WHAT NEEDS TO BE DONE
Reproduce the material below with "screen image" substituted for every occurrence of "screenshot" and every other detail unchanged. Omit the pictures from your answer.

(Text and item location entries)
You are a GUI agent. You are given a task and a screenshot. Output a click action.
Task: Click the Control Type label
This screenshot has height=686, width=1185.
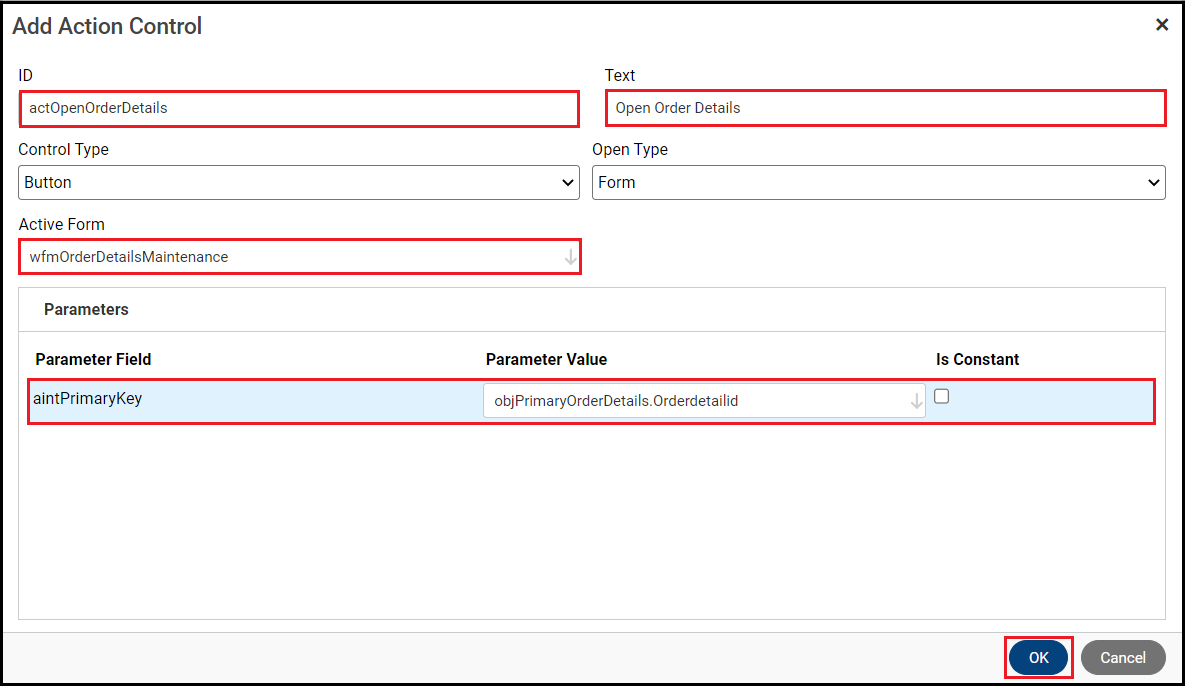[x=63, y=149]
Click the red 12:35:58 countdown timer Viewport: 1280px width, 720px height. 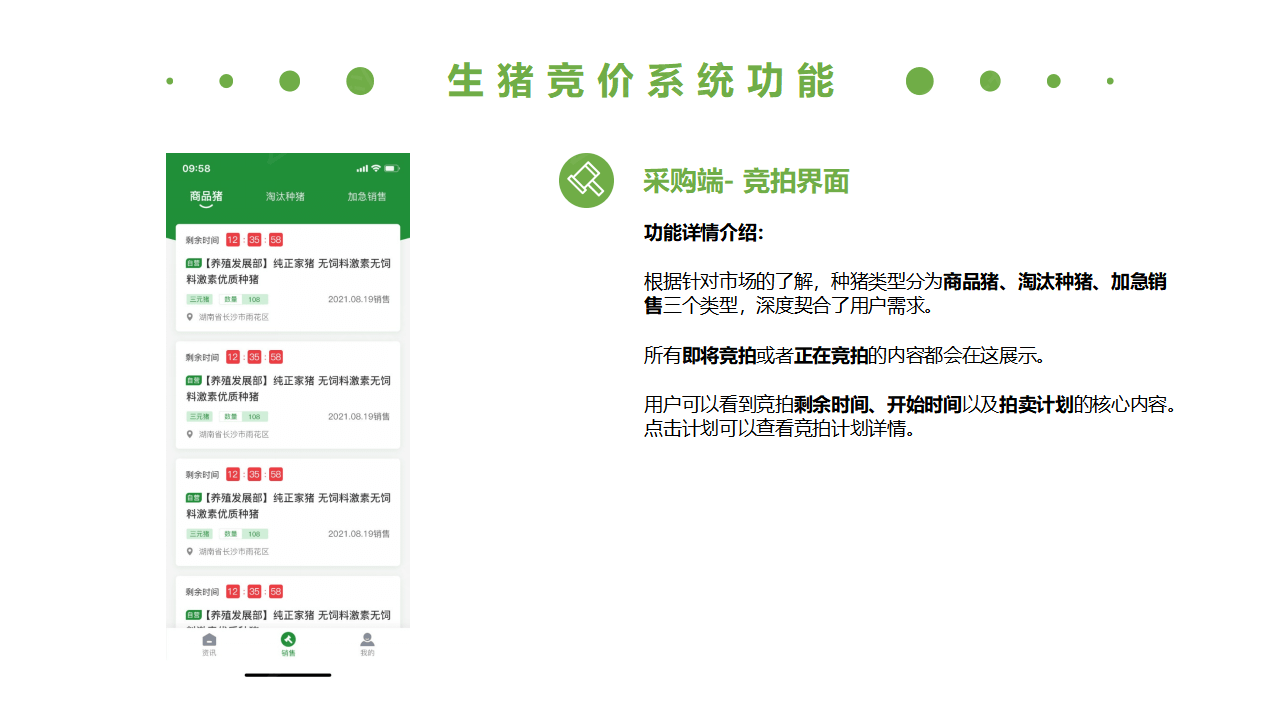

TASK ANSWER
You are a GUI agent. You are given a task and a screen image. Output a click action.
Task: Click the Control Type label
This screen image has height=686, width=1185.
[x=63, y=149]
Click the red 12:35:58 countdown timer Viewport: 1280px width, 720px height. 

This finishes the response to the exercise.